6/10
Best and worst
30 August 2007
Warning: Spoilers
It is clear from the other reviews on this site that Attack of the Crab Monsters has a good reputation amongst 'B' movie fans. I can see why.

Like other Corman quickies, it has more good ideas in it than any three other movies of its type. Probably, it has too many: giant mutated crabs with a mysterious molecular structure; group minds; quasi-telepathy and a slowly disappearing island is a lot of material to cram into 70 minutes. Nonetheless, this makes for a lively roller coaster ride that belies the movie's tiny budget. Actually, it is better produced than other Corman movies of the era. The full-scale crab prop has its flaws (the legs have no independent motion - and those eyes!) but it is surprisingly effective when shown in five second bursts. It also means that the picture actually delivers what the title promises. This, in itself, puts it above many other Fifties' creature features.

I could expand on this movie's merits, but I would only be repeating what other people have already said. More to the point, it would also mean that I was falsifying my own reaction when I recently saw it again for the first time in many years.

Rather than being delighted that it was unexpectedly good, I was disappointed that it was unexpectedly bad.

The movie has no rhythm. The story jerks along in fits and starts. Information is given in the wrong place and sometimes has to be repeated. It has a weak dramatic structure. There is no steady unveiling of a mystery and no build up of tension. Many of the scenes seem to have been jammed together almost at random.

Much of the staging is poor and shots often fail to give the information they are intended to give. For example, when one of the characters enters a room that has been trashed by a crab monster, it is only evident this has happened at the very end of the scene, when the camera pulls back to reveal that the outside wall has been demolished.

These faults are nothing to do with the tiny budget. They are all due to the lack of care taken in the drafting, shooting and editing of the movie.

Roger Corman was not the typical deluded wannabee or cynical huckster that usually lurks behind these 'Z' grade movies. He was an intelligent, talented man who surrounded himself with other intelligent, talented people. He had a lot going for him. But he also had a flaw in his make-up that is too often overlooked: no matter how little money or time he was given to make one of these movies, it was always a matter of pride with him to bring the picture in under budget and ahead of schedule. Give him a meagre five days to shoot and he would do it in four. Give him a paltry $70,000 and he would spend $60,000.

That meant he was always rushing through preproduction and shooting at breakneck speed. This way of working was obviously exhilarating for him and his colleagues, but it was always at the expense of quality. Inevitably, it compromised the real virtues that most of his pictures had.

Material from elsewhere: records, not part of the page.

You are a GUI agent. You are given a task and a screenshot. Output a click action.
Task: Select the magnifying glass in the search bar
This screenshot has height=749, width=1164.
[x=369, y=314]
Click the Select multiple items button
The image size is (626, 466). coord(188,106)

Attack of the Crab Monsters could have been 25% better, at virtually no additional cost, if Corman had actually reviewed the screenplay before shooting; had allowed himself the luxury of a few additional reaction shots and (God forbid) the occasional retake; and if the picture had spent a few more days in the editing room. But with Corman it was always a matter of 'get it in the can and get it into theatres'.

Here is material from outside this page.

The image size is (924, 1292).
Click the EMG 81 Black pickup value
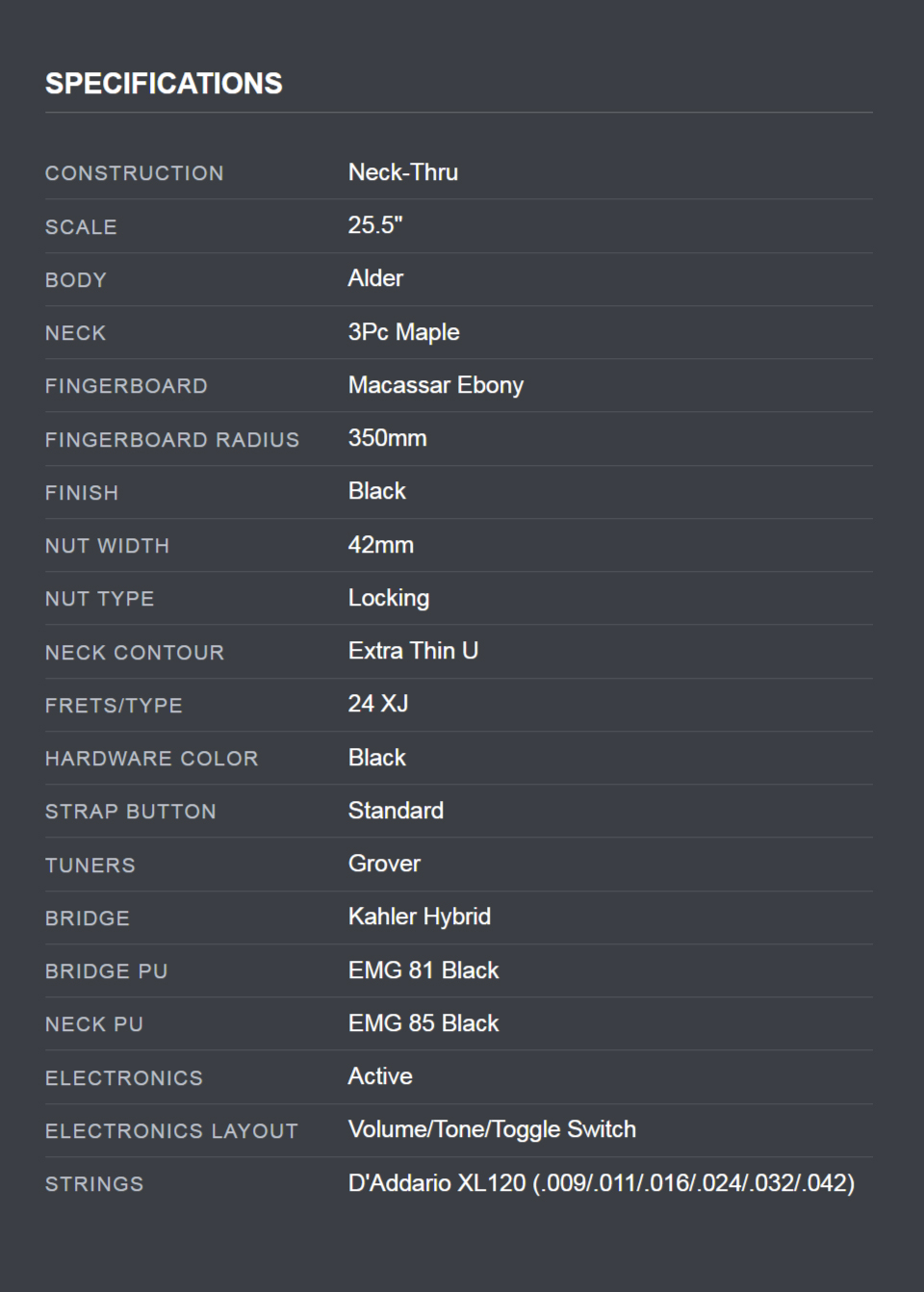[423, 970]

Praising this movie for being better than others of its type misses the point. It doesn't fall into the category of 'so bad that it is good'. Rather, it is in its own category of 'good enough that it should have been better'.

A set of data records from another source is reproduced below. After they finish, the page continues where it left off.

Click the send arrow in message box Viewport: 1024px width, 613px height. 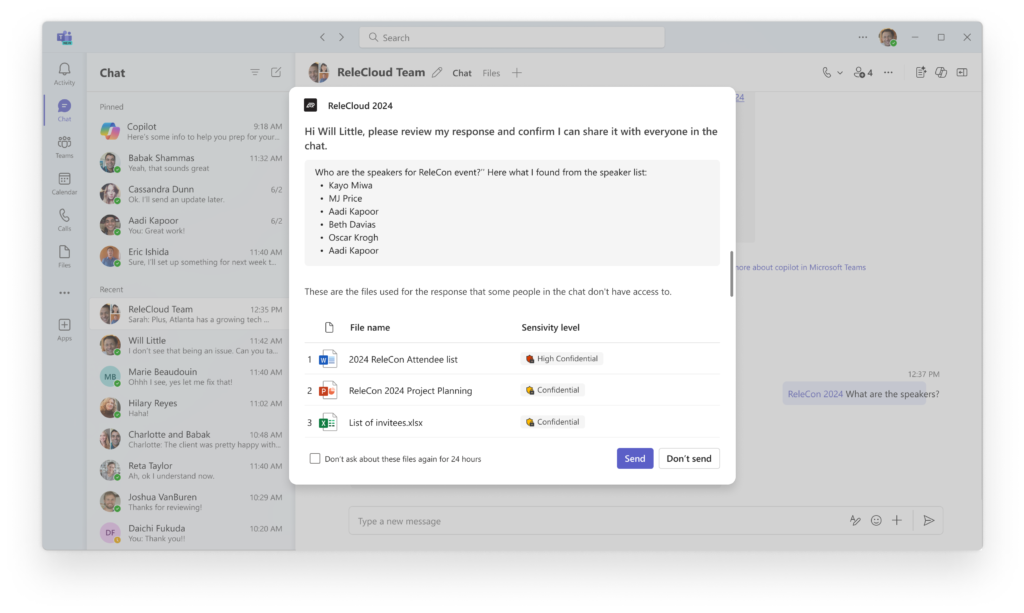tap(928, 520)
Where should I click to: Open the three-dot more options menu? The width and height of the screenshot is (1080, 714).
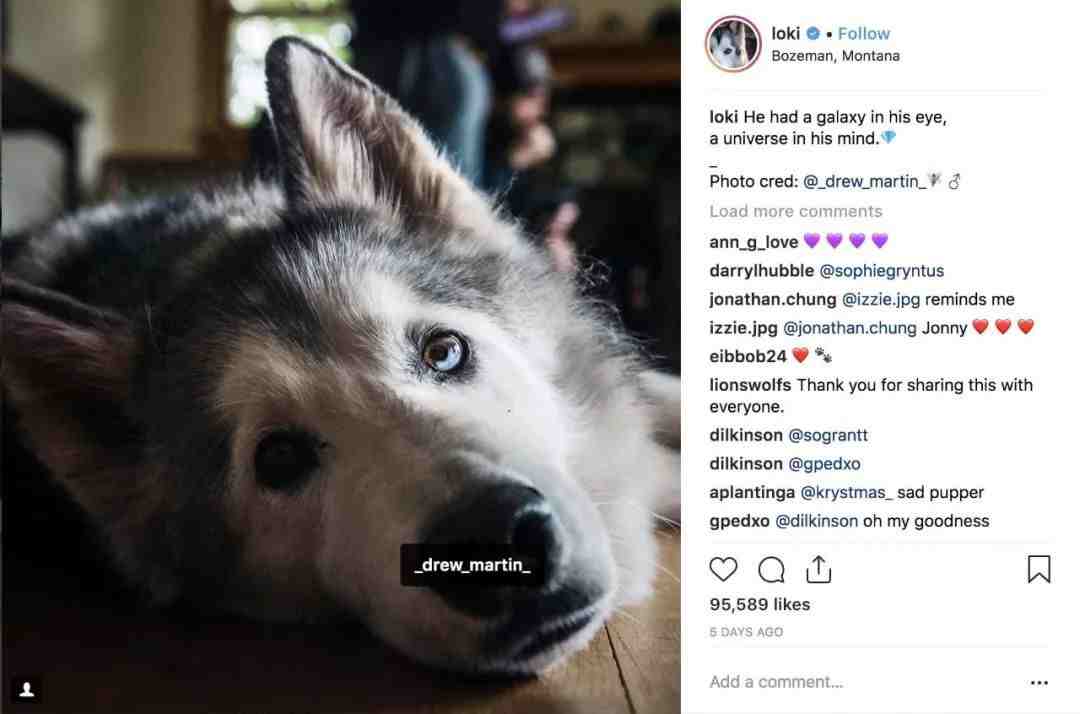(1039, 682)
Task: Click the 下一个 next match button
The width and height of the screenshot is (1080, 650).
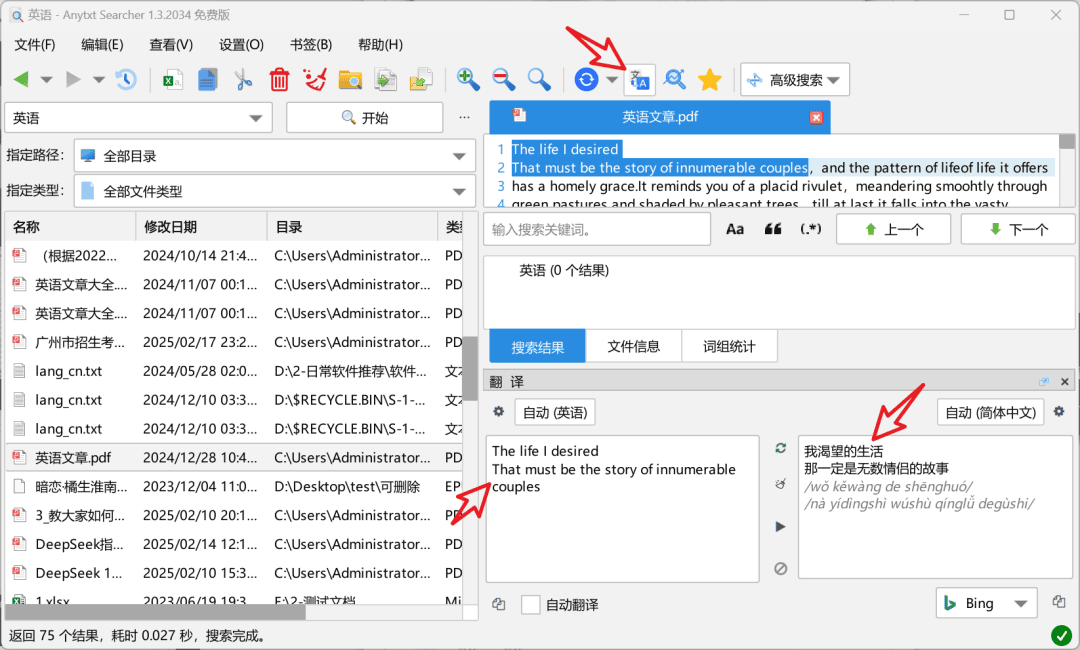Action: tap(1018, 229)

The true benchmark for Crab Monsters is not garbage like Voodoo Woman, Fire Maidens or Robot Monster. It is Carnival of Souls, Night of the Living Dead and Blair Witch Project: accomplished pictures made on 'home movie' budgets. This is what Corman was well capable of doing in the Fifties, as he later proved with his Edgar Alan Poe movies.

He could have been one of the best of the micro-budget movie-makers, but he just wanted to be the quickest.

Attack of the Crab Monsters illustrates both the best and the worst of Roger Corman.